The European Resuscitation Council has recommended smaller tidal volumes of 500 ml during basic life support ventilation in order to minimise gastric inflation. One method of delivering these tidal volumes may be to use paediatric instead of adult self-inflatable bags; however, we have demonstrated in other studies that only 350 ml may be delivered, using this technique. The reduced risk of gastric inflation was offset by oxygenation problems, rendering the strategy of attempting to deliver tidal volumes of 500 ml with a paediatric self-inflatable bag questionable, at least when using room-air. In this report, we assessed the effects of a self-inflatable bag with a size between the maximium size of a paediatric (700 ml) and an adult (1500 ml) self-inflatable bag on respiratory variables and blood gases during bag-valve-mask ventilation.
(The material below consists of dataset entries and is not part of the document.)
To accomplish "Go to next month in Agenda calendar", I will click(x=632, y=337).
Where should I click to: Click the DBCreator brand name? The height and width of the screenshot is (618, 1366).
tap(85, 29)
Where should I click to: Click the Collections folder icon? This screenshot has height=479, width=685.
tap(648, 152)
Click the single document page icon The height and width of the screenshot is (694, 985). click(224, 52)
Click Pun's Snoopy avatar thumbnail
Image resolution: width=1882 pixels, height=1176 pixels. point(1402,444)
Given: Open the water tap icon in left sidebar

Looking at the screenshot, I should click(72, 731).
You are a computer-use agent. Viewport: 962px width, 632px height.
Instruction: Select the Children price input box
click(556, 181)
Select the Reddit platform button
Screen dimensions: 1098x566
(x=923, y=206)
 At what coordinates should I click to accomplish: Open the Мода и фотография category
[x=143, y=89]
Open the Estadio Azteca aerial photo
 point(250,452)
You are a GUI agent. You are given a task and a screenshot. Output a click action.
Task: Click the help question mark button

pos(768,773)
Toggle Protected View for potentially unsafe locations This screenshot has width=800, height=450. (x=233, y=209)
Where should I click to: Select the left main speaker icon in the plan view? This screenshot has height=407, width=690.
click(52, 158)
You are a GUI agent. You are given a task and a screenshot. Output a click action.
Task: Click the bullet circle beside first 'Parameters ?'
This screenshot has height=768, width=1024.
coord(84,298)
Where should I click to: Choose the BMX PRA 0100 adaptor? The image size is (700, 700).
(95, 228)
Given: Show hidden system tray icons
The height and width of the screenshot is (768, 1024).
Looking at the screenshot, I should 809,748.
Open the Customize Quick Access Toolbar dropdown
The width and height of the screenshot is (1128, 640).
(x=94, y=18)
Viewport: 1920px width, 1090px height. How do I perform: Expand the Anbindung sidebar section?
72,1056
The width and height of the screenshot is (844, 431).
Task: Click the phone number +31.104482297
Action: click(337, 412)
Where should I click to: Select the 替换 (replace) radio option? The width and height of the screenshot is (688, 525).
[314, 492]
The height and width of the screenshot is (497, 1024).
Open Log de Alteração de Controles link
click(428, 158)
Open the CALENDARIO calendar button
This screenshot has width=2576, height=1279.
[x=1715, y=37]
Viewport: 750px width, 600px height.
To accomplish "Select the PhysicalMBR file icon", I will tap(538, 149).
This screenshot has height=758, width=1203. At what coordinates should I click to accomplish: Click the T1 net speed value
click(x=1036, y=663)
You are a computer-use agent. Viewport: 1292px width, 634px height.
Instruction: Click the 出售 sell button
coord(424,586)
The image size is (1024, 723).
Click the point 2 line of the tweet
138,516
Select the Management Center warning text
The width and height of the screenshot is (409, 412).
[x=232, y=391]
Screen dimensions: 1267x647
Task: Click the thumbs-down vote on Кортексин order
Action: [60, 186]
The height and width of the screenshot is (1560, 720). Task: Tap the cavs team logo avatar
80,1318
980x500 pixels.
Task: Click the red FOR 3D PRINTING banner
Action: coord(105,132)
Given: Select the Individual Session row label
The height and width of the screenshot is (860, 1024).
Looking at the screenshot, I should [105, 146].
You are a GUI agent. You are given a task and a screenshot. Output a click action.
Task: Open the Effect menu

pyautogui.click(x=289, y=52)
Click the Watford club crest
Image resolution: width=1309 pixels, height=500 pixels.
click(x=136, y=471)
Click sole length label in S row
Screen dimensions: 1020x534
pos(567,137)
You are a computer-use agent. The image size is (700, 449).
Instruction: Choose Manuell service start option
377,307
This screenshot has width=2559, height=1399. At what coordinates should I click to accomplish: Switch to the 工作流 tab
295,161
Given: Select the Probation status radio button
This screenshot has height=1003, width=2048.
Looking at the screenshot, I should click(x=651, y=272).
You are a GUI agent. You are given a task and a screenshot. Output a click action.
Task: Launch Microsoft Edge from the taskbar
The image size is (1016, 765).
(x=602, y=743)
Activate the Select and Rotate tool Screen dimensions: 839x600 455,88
After induction of anaesthesia, 50 patients were block-randomised into two groups of 25 each. They were ventilated with room-air with either an adult (maximum volume, 1500 ml) or a newly developed medium-size (maximum volume, 1100 ml; Dräger, Lübeck, Germany) self-inflatable bag for 5 min before intubation. When compared with the adult self-inflatable bag, the medium-size bag resulted in significantly lower exhaled tidal volumes and tidal volumes per kg bodyweight (624±24 versus 738±20 ml, and 8.5±0.3 versus 10.7±0.3 ml · kg −1, respectively; P<0.001), oxygen saturation (95±0.4 versus 96±0.3%; P<0.05), and partial pressure of oxygen (78±3 versus 87±3 mmHg; P<0.05). Carbon dioxide levels were comparable (37±1 versus 37±1 mmHg). Our results indicate that smaller tidal volumes of about 8 ml · kg −1 (approximately 600 ml), given with a new medium-size self-inflatable bag and room-air, maintained adequate carbon dioxide elimination and oxygenation during bag-valve-mask ventilation. Accordingly, the new medium-size self-inflatable bag may combine both adequate ventilatory support and reduced risk of gastric inflation during bag-valve-mask ventilation.